術後の合併症、それがワレンベルグ症候群だった
オットがこの病気になって「ワレンベルグ症候群」(延髄外側症候群)という言葉を、はじめて聞いた。
「延髄に発症した脳梗塞のこと」をそういうらしい。
「延髄」すら聞いたことがあるような、ないような。そして、延髄が脳のどのあたりなのかも皆目見当がつかなかった。
延髄は、あたまを断面でとらえると、ちょうど耳のあたり。
オットは左側の耳の後ろの開頭手術を受け、その近辺で脳梗塞が発症した。
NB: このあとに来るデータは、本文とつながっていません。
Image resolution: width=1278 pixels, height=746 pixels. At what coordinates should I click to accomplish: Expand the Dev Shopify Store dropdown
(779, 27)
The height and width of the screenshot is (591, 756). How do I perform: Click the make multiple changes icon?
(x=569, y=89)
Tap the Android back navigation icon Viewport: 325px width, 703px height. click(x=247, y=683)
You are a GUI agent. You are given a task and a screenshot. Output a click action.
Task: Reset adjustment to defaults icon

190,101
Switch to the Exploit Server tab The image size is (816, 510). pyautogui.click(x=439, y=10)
ゆえに、オットのワレンベルグ症候群の病症は右半身に出ている。
そのため感覚マヒがあった右手で保冷剤を受け取ったオットは温度が分からず、看護士さんに「これ冷たくないですよ」となった。
一般的に「ワレンベルグ症候群」には
・めまい
・眼振
・嚥下障害
・味覚障害
・温痛覚障害
があるとされ、オットにもほぼこの障害が当てはまる。
唯一、味覚障害は発症当初からあったかなかったか分からずじまい。
嚥下障害で「飲む」ことも「食べる」ことも出来なかったから、確認もできなかった。
ただ、のちに嚥下障害を克服できた時、味覚に違和感はなく、おそらく当初から大丈夫だったのではと思う。
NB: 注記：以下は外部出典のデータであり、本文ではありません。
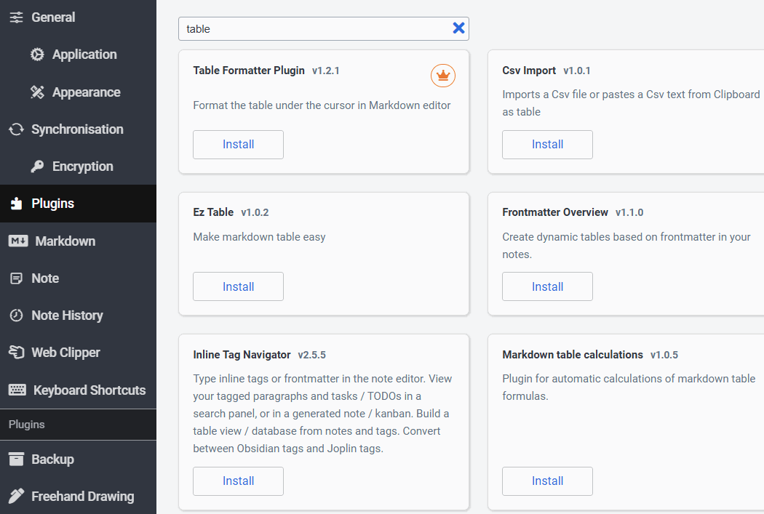Image resolution: width=764 pixels, height=514 pixels.
Task: Install the Table Formatter Plugin
Action: click(x=238, y=145)
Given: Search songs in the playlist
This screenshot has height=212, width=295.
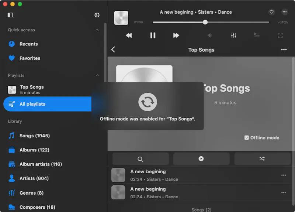Looking at the screenshot, I should click(140, 159).
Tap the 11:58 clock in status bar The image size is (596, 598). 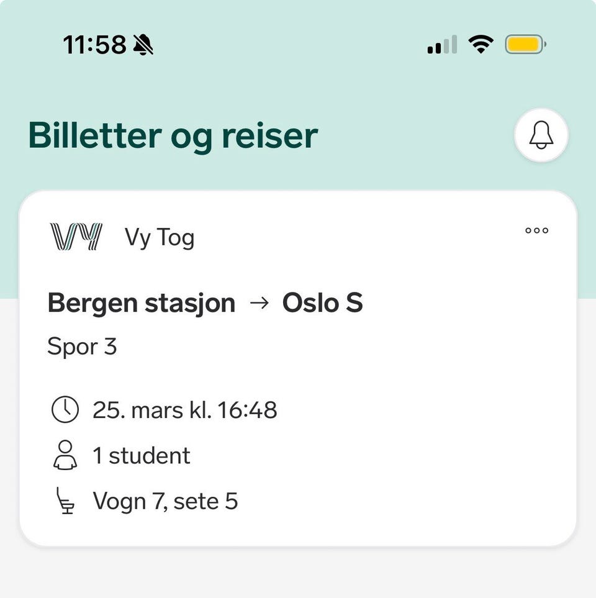[x=94, y=45]
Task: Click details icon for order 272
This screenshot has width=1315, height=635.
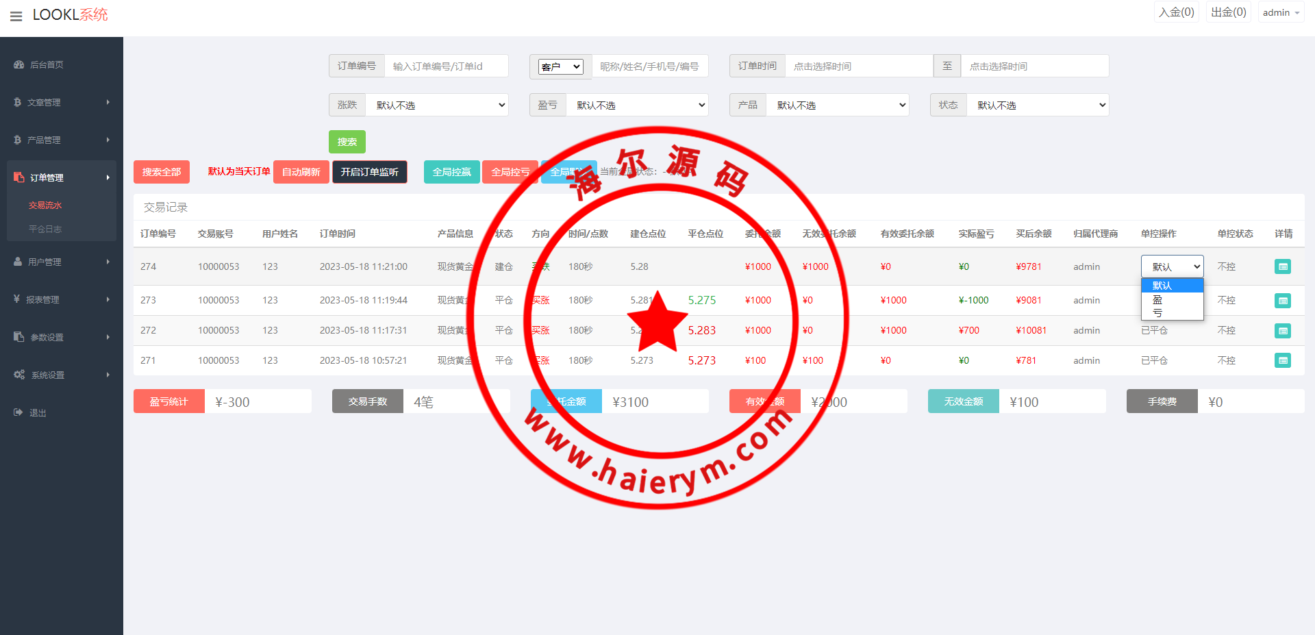Action: pyautogui.click(x=1282, y=331)
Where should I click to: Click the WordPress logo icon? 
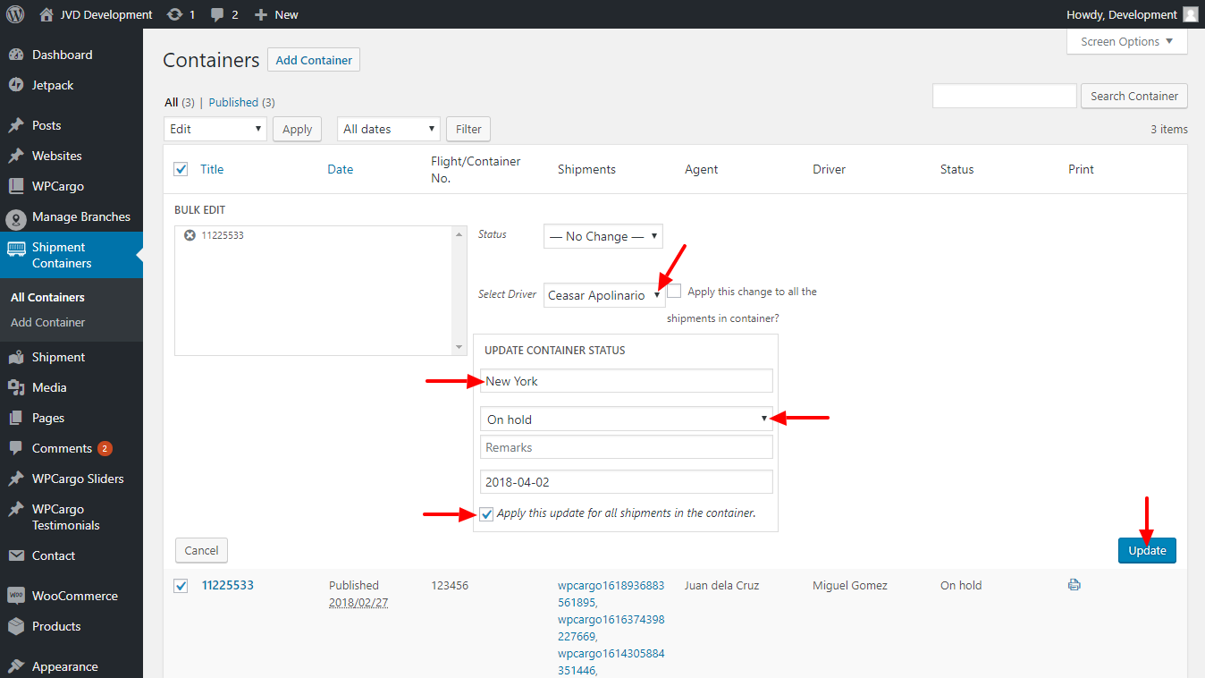[x=15, y=14]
元バーテンダーで食いしん坊のオットから「味覚」がなくなってしまったら…と思うと、本当にゾッとする。
もちろん、「食べられる」のが大前提だけど。
オットの病状を聞いて以降、わたしは深夜までネットで出来る限りの情報を集めまくった。
なにしろ「脳梗塞」そのものが、漠然としてよく分からず、とにかく不安だった。
オットの身に何が起こって、これからどうなるのか…。
中年も過ぎれば「生活習慣病」に気をつけなければと思っていても、実際に自分の身に起こってみないことには、所詮「他人事」。
で、突然そうなってみて、慌てた。
ネットは本当にありがたい。
時間や場所に関係なく、知りたいことを瞬時に調べることが出来る。
脳梗塞も、延髄も、ワレンベルグ症候群が何なのかも。
そしてネットで一番ありがたかったのは、同じ病気を患った方の「ブログ」の存在。
ワレンベルグ症候群の同じ患者と言っても、後遺症の出方、克服までの道のり、感じ方は人それぞれ。
性別も年齢も発症した状況も異なり、病状がまったく同じことは決してない。
けれど、学術的にこういうものだという情報からは分かりえないリアルな現実が、ブログからはダイレクトに伝わる。
なってしまった以上、知りたいのは、そこだから。
でもオットの病状をふまえると、これは厳しい現実が待っているのかも…と、先々を憂いて辛くなるブログもあったりして、知りたいような、知りたくなかったような気持ちになった。
わたしは日頃の行動は大胆で無茶をすることが多いくせに、家族のこととなると事態を悲観的に捉える傾向があり、オットのことも例にもれず。
特にワレンベルグ症候群で克服しづらいのが「嚥下障害」のようで、いろんな方のリハビリの長い道のりが気になって仕方がなかった。
このまま、オットが飲むことも食べることも出来なかったら…。
嚥下障害では「唾液」すら飲み込むことが出来ず、口の中に唾液が溜まるたび吐き出すしかない。
ベッドから立ち上がることも出来ないうちは、枕元に受け用のコップと、ティッシュが欠かせなかった。
それが不思議と寝ている時は自然に飲み込めるようで、朝目覚めた時に口元が唾液でカペカペになっていることはなかったそう。
起きている時もそうできたらよかったのにね…。